EXERCISE PROMPT ▸ Return every one of the rows below verbatim, without changing a character.

++++ ROWS

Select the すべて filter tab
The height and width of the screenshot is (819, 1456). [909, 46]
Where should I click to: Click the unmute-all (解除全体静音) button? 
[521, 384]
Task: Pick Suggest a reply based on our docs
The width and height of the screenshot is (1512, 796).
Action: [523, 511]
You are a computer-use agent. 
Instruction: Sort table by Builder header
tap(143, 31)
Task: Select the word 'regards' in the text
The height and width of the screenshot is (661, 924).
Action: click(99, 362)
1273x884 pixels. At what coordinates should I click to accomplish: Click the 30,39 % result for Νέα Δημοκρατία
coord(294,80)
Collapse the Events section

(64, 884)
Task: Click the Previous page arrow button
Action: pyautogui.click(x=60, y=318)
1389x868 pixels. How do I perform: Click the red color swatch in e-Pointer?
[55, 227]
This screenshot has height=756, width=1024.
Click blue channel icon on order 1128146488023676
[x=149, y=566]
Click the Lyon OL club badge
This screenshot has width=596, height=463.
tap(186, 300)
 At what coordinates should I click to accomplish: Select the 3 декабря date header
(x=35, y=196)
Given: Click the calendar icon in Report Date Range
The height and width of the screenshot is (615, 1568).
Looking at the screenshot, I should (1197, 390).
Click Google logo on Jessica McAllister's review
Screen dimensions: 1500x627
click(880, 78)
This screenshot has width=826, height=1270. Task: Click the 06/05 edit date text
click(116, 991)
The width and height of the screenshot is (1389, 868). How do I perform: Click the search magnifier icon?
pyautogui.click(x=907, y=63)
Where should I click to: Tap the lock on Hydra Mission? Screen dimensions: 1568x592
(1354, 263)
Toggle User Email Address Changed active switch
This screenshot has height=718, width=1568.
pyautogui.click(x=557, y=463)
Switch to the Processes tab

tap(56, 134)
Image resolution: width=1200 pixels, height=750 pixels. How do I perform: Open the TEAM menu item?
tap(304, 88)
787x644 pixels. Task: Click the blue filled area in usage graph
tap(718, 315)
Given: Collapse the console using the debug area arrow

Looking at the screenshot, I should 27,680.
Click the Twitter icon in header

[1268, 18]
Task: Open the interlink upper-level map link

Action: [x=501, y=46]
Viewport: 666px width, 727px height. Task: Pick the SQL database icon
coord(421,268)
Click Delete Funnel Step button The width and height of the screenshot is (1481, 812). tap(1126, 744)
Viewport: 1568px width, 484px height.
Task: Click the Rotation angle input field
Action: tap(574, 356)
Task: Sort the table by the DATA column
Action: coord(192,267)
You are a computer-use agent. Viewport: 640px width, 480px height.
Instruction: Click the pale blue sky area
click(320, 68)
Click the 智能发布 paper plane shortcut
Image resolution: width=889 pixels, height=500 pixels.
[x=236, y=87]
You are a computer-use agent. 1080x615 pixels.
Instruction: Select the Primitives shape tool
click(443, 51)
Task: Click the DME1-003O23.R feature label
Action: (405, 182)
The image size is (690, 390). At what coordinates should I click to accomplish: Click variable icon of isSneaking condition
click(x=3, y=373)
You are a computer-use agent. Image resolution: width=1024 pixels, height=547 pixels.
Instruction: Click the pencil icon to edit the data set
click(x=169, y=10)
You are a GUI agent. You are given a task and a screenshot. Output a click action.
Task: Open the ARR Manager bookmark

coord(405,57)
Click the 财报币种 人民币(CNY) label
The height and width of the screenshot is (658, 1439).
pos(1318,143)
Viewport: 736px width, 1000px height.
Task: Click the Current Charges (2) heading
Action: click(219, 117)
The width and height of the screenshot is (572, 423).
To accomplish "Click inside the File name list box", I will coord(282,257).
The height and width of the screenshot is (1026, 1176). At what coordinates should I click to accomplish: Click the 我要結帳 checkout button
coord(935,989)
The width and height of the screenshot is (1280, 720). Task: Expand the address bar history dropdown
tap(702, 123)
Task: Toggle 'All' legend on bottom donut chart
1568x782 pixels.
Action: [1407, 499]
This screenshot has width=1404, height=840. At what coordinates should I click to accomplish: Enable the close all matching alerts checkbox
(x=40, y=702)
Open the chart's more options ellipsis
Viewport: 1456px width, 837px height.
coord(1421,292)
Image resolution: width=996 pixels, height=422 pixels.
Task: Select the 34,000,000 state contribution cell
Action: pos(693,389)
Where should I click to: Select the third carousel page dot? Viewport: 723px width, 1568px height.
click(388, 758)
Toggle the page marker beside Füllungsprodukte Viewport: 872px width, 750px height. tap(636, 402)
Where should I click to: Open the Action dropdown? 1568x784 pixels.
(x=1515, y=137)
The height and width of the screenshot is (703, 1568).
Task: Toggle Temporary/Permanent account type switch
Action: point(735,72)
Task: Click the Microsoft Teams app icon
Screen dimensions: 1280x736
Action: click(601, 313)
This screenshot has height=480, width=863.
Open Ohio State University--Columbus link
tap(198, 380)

++++++++

ANSWER TO THIS PROBLEM ▸
Select the すべて filter tab
The height and width of the screenshot is (819, 1456). [909, 46]
Where should I click to: Click the unmute-all (解除全体静音) button? 
[521, 384]
Task: Pick Suggest a reply based on our docs
The width and height of the screenshot is (1512, 796).
Action: [523, 511]
You are a computer-use agent. 
Instruction: Sort table by Builder header
tap(143, 31)
Task: Select the word 'regards' in the text
The height and width of the screenshot is (661, 924).
Action: click(99, 362)
1273x884 pixels. At what coordinates should I click to accomplish: Click the 30,39 % result for Νέα Δημοκρατία
coord(294,80)
Collapse the Events section

(64, 884)
Task: Click the Previous page arrow button
Action: pyautogui.click(x=60, y=318)
1389x868 pixels. How do I perform: Click the red color swatch in e-Pointer?
[55, 227]
This screenshot has height=756, width=1024.
Click blue channel icon on order 1128146488023676
[x=149, y=566]
Click the Lyon OL club badge
This screenshot has width=596, height=463.
tap(186, 300)
 At what coordinates should I click to accomplish: Select the 3 декабря date header
(x=35, y=196)
Given: Click the calendar icon in Report Date Range
The height and width of the screenshot is (615, 1568).
Looking at the screenshot, I should (1197, 390).
Click Google logo on Jessica McAllister's review
Screen dimensions: 1500x627
click(880, 78)
This screenshot has width=826, height=1270. Task: Click the 06/05 edit date text
click(116, 991)
The width and height of the screenshot is (1389, 868). How do I perform: Click the search magnifier icon?
pyautogui.click(x=907, y=63)
Where should I click to: Tap the lock on Hydra Mission? Screen dimensions: 1568x592
(1354, 263)
Toggle User Email Address Changed active switch
This screenshot has height=718, width=1568.
pyautogui.click(x=557, y=463)
Switch to the Processes tab

tap(56, 134)
Image resolution: width=1200 pixels, height=750 pixels. How do I perform: Open the TEAM menu item?
tap(304, 88)
787x644 pixels. Task: Click the blue filled area in usage graph
tap(718, 315)
Given: Collapse the console using the debug area arrow

Looking at the screenshot, I should 27,680.
Click the Twitter icon in header

[1268, 18]
Task: Open the interlink upper-level map link

Action: [x=501, y=46]
Viewport: 666px width, 727px height. Task: Pick the SQL database icon
coord(421,268)
Click Delete Funnel Step button The width and height of the screenshot is (1481, 812). tap(1126, 744)
Viewport: 1568px width, 484px height.
Task: Click the Rotation angle input field
Action: tap(574, 356)
Task: Sort the table by the DATA column
Action: coord(192,267)
You are a computer-use agent. Viewport: 640px width, 480px height.
Instruction: Click the pale blue sky area
click(320, 68)
Click the 智能发布 paper plane shortcut
Image resolution: width=889 pixels, height=500 pixels.
[x=236, y=87]
You are a computer-use agent. 1080x615 pixels.
Instruction: Select the Primitives shape tool
click(443, 51)
Task: Click the DME1-003O23.R feature label
Action: (405, 182)
The image size is (690, 390). At what coordinates should I click to accomplish: Click variable icon of isSneaking condition
click(x=3, y=373)
You are a computer-use agent. Image resolution: width=1024 pixels, height=547 pixels.
Instruction: Click the pencil icon to edit the data set
click(x=169, y=10)
You are a GUI agent. You are given a task and a screenshot. Output a click action.
Task: Open the ARR Manager bookmark

coord(405,57)
Click the 财报币种 人民币(CNY) label
The height and width of the screenshot is (658, 1439).
pos(1318,143)
Viewport: 736px width, 1000px height.
Task: Click the Current Charges (2) heading
Action: click(219, 117)
The width and height of the screenshot is (572, 423).
To accomplish "Click inside the File name list box", I will coord(282,257).
The height and width of the screenshot is (1026, 1176). At what coordinates should I click to accomplish: Click the 我要結帳 checkout button
coord(935,989)
The width and height of the screenshot is (1280, 720). Task: Expand the address bar history dropdown
tap(702, 123)
Task: Toggle 'All' legend on bottom donut chart
1568x782 pixels.
Action: [1407, 499]
This screenshot has width=1404, height=840. At what coordinates should I click to accomplish: Enable the close all matching alerts checkbox
(x=40, y=702)
Open the chart's more options ellipsis
Viewport: 1456px width, 837px height.
coord(1421,292)
Image resolution: width=996 pixels, height=422 pixels.
Task: Select the 34,000,000 state contribution cell
Action: pos(693,389)
Where should I click to: Select the third carousel page dot? Viewport: 723px width, 1568px height.
click(388, 758)
Toggle the page marker beside Füllungsprodukte Viewport: 872px width, 750px height. tap(636, 402)
Where should I click to: Open the Action dropdown? 1568x784 pixels.
(x=1515, y=137)
The height and width of the screenshot is (703, 1568).
Task: Toggle Temporary/Permanent account type switch
Action: point(735,72)
Task: Click the Microsoft Teams app icon
Screen dimensions: 1280x736
Action: click(601, 313)
This screenshot has height=480, width=863.
Open Ohio State University--Columbus link
tap(198, 380)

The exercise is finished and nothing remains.